Rep. Carroll A. Campbell Jr. (R-S.C.) added that a Reagan failure to get strict import limits in the new MFA "will strengthen the chances of an override.

"We're either going to have action to stop imports or we are going to override that veto," he added.

Jenkins acknowledged that he presently lacks the two-thirds majority needed for the veto override.

The House set Aug. 6 for an override vote, and supporters of the measure said its closeness to congressional elections could draw lawmakers to their side. The only Constitutional time limit on overriding a veto is that it be done within the two-year term of a Congress.

Reagan delayed his veto until close to 11 p.m. Tuesday to avoid antagonizing some lawmakers whose support he had sought for a tax overhaul measure. "I was for the tax bill," said Jenkins. "I gave one for the Gipper. But the Gipper didn't give me one back."

While representatives of the textile and shoe industries and their congressional supporters attacked the veto, U.S. retailers and exporting nations applauded Reagan.

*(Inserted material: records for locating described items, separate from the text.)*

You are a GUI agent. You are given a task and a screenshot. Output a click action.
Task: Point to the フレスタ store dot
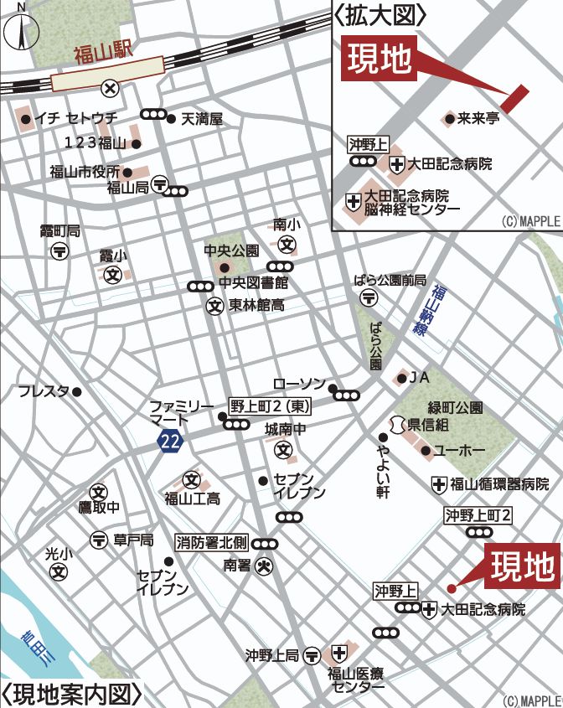point(77,391)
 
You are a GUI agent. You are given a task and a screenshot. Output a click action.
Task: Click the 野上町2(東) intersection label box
point(271,406)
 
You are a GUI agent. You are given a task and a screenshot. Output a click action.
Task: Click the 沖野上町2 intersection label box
point(478,514)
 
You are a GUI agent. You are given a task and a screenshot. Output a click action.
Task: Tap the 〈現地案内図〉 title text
point(70,695)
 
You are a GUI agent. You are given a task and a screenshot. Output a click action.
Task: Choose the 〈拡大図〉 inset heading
point(380,14)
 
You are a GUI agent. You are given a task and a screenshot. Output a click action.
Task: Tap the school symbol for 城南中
point(284,450)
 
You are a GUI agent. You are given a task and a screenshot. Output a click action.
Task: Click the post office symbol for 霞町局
point(60,251)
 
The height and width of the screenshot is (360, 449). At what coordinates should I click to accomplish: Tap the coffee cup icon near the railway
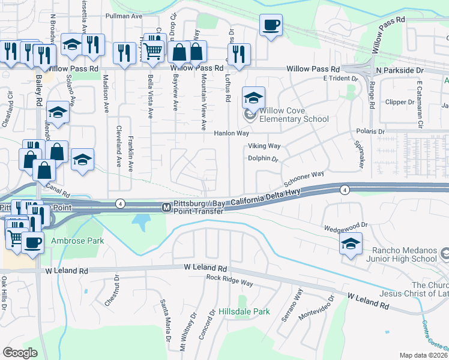(271, 25)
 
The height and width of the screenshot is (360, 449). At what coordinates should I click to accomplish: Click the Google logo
(20, 352)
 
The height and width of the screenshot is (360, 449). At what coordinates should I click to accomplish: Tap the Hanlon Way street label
(232, 133)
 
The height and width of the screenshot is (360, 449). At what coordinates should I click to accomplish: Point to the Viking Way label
(264, 146)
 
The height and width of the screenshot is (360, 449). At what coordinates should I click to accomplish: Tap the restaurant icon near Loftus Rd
(240, 53)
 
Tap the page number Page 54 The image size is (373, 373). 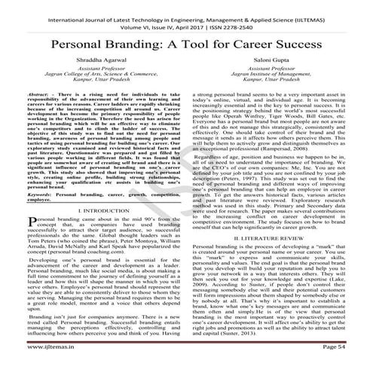(347, 364)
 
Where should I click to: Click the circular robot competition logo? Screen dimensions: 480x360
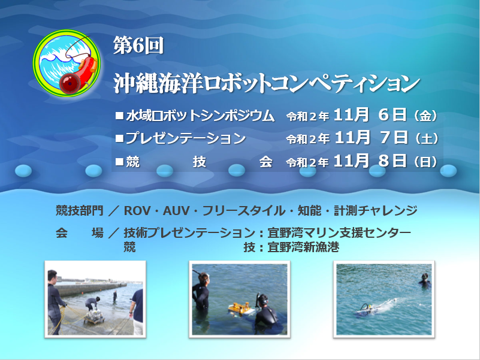(x=67, y=63)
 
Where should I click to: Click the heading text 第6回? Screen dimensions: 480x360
(x=138, y=46)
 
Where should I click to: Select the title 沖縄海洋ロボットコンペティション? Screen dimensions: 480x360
(x=266, y=83)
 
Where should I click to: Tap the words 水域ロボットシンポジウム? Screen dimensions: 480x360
(x=200, y=116)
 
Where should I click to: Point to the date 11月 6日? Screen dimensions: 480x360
(x=370, y=115)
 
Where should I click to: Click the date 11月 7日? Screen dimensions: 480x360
(x=371, y=137)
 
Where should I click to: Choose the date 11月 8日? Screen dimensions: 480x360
(x=370, y=160)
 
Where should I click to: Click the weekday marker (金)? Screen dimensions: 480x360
(x=425, y=116)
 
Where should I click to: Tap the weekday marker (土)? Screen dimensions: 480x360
(x=427, y=139)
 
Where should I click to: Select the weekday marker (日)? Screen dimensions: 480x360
(x=425, y=162)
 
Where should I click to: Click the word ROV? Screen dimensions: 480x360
(x=137, y=211)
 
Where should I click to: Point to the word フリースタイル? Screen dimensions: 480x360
(x=244, y=211)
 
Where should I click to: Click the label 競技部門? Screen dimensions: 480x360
(x=79, y=211)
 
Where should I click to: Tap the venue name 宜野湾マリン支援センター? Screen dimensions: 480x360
(x=339, y=233)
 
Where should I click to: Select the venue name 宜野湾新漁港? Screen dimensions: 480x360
(x=303, y=247)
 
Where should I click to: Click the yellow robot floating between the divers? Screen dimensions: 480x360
(x=241, y=308)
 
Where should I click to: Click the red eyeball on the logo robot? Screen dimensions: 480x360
(x=70, y=83)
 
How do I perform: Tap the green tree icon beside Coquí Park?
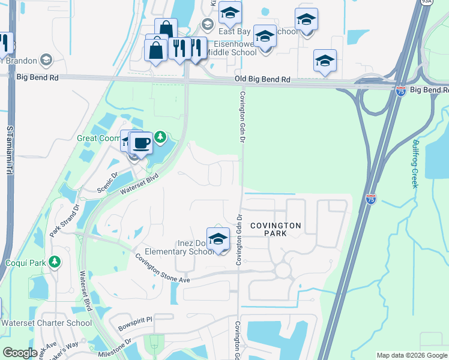pos(55,262)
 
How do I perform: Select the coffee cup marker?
pos(141,144)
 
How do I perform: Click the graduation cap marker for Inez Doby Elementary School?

The government in Taiwan, the largest supplier of textiles to the United States and one of the three Asian nations that would have been hardest hit by the bill, expressed "hearty respect" to Reagan for his veto. South Korea Minister of Trade and Industry Kum Jin-ho called the Reagan veto "a reaffirmation of America's traditional commitment to free trade. . . . "

Even the European Community, which was not touched by the legislation despite its surging textile sales in this country, applauded the veto as "a courageous decision, which we welcome."

Peter V. Handal, chairman of the American Association of Exporters and Importers, said the veto "will protect millions of American consumers" from higher prices and "avoid costly foreign retaliations" against U.S. exports.

Both Handal and Joseph P. O'Neill, coordinator of the retail Action Trade Coalition, urged the president to resist pressure from the textile industry to insist on tough restrictions in the new MFA. Handal said he expects the interests of consumers, retailers and importers will be considered in formulating the American position.

In his veto message, President Reagan merely instructed U.S. Trade Representative Clayton Yeutter "to most aggressively renegotiate the multifiber arrangement on terms no less favorable than present."

The message also instructed Treasury Secretary James A. Baker III, head of the Cabinet-level Economic Policy Council, to determine if textile and apparel imports exceed quotas set in international agreements as the industry had charged. An earlier draft of the message, circulated on Capitol Hill yesterday before the veto, gave that authority to Commerce Secretary Malcolm Baldrige.